EU法の優位原則と国内裁判所の先決裁定を求める権利の保障
出版日2023年2月
書誌名自治研究
著者名中西優美子
要旨 2023年2月に、一橋大学法学研究科教授の中西優美子教授が執筆した論文、「EU法の優位原則と国内裁判所の先決裁定を求める権利の保障」が自治研究から出版されました。本論文は、ルーマニアにおいて法の支配や裁判官等に対する懲罰責任が問題となった事件で、EU法の優位原則と国内裁判所の先決裁定手続きの意義について解説しています。

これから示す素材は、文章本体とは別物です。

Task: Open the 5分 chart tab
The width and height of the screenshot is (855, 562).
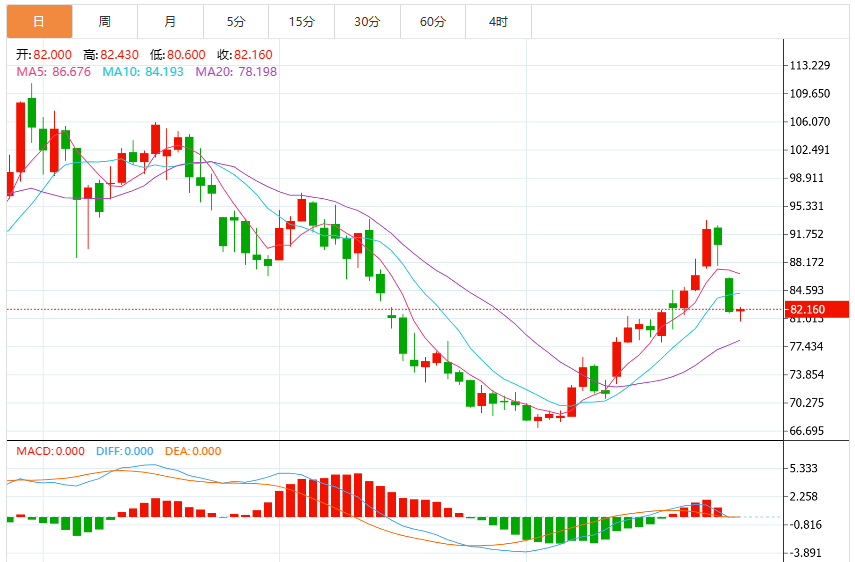Action: pyautogui.click(x=236, y=22)
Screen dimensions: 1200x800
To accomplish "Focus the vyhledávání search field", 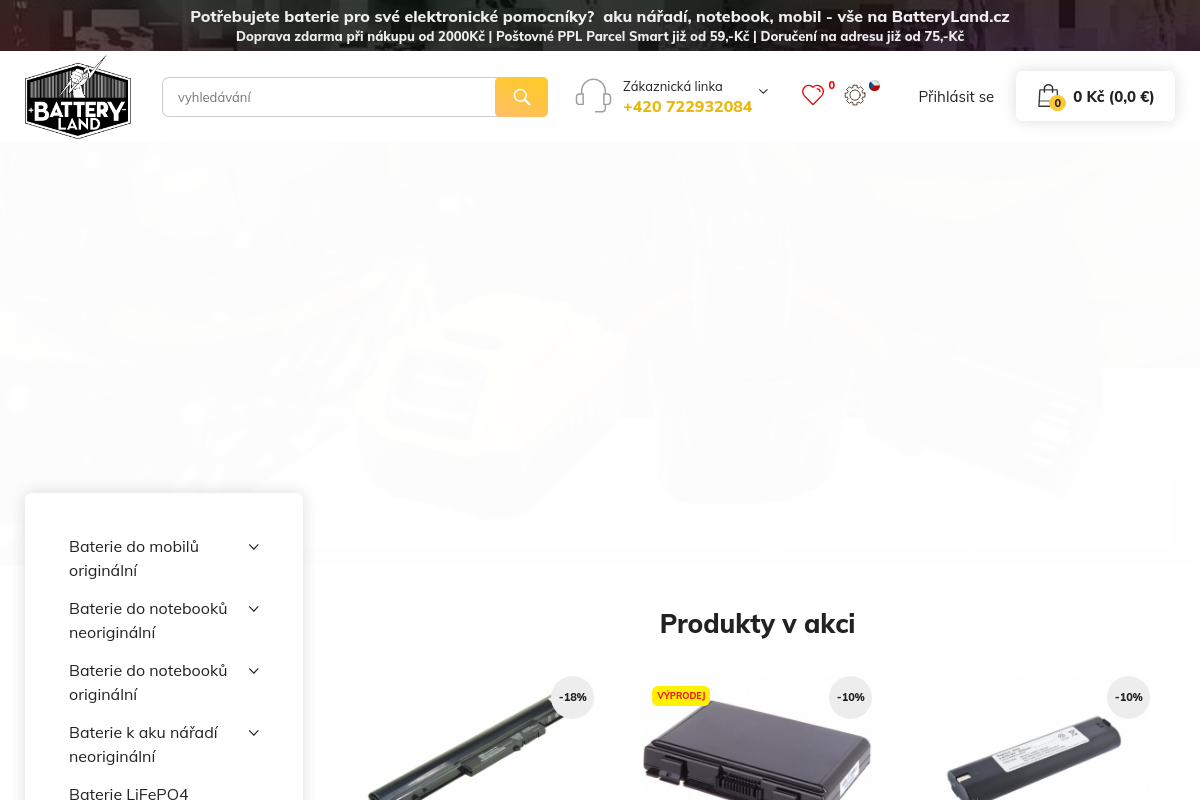I will [x=329, y=97].
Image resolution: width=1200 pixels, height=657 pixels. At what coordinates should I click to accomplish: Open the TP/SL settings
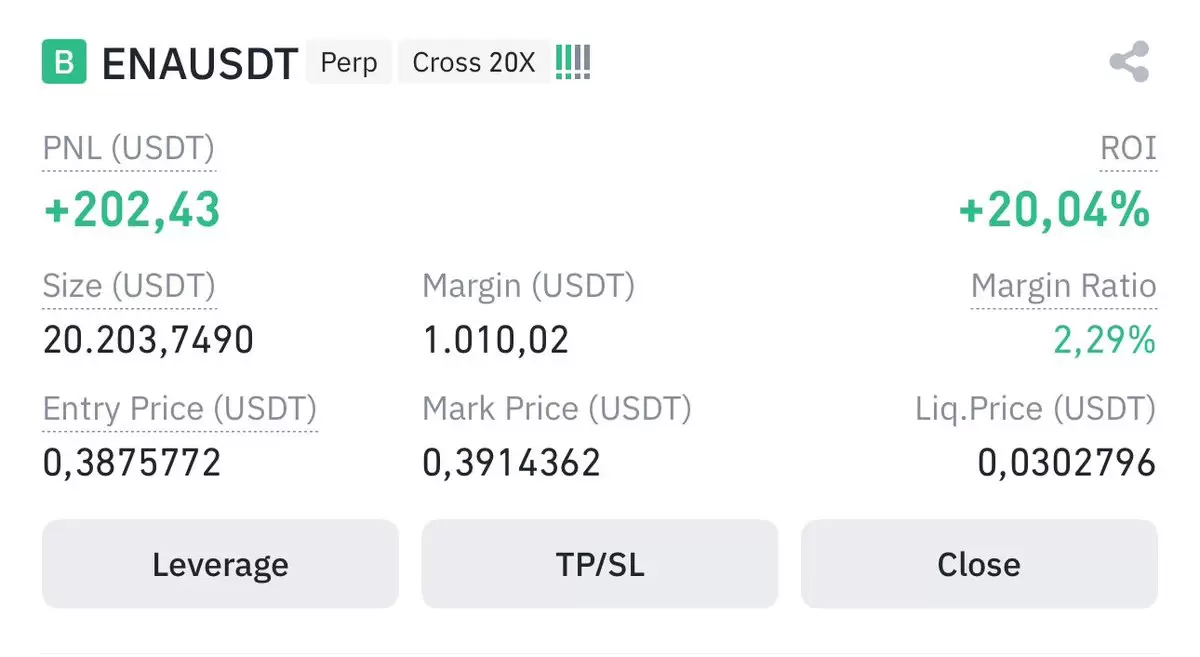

中西教授は、本判決で司法裁判所がEU法に反する場合、上位の裁判所たる憲法裁判所の判決であっても無視することを国内の通常裁判所に義務付けたことと、同様に下級審の通常裁判所が司法裁判所に先決裁定を求める権利は憲法裁判所の判決を問わず保証されると判断を下していると説明しました。また、中西教授は通常裁判所が「EU」裁判所として司法裁判所との協力関係を尊重する点に注目しつつも、EU法の優位性自体が特定の規定に基づくものではなく、司法裁判所の排他的管轄権も同じく解釈によるものである等の問題が残っていると評価しました。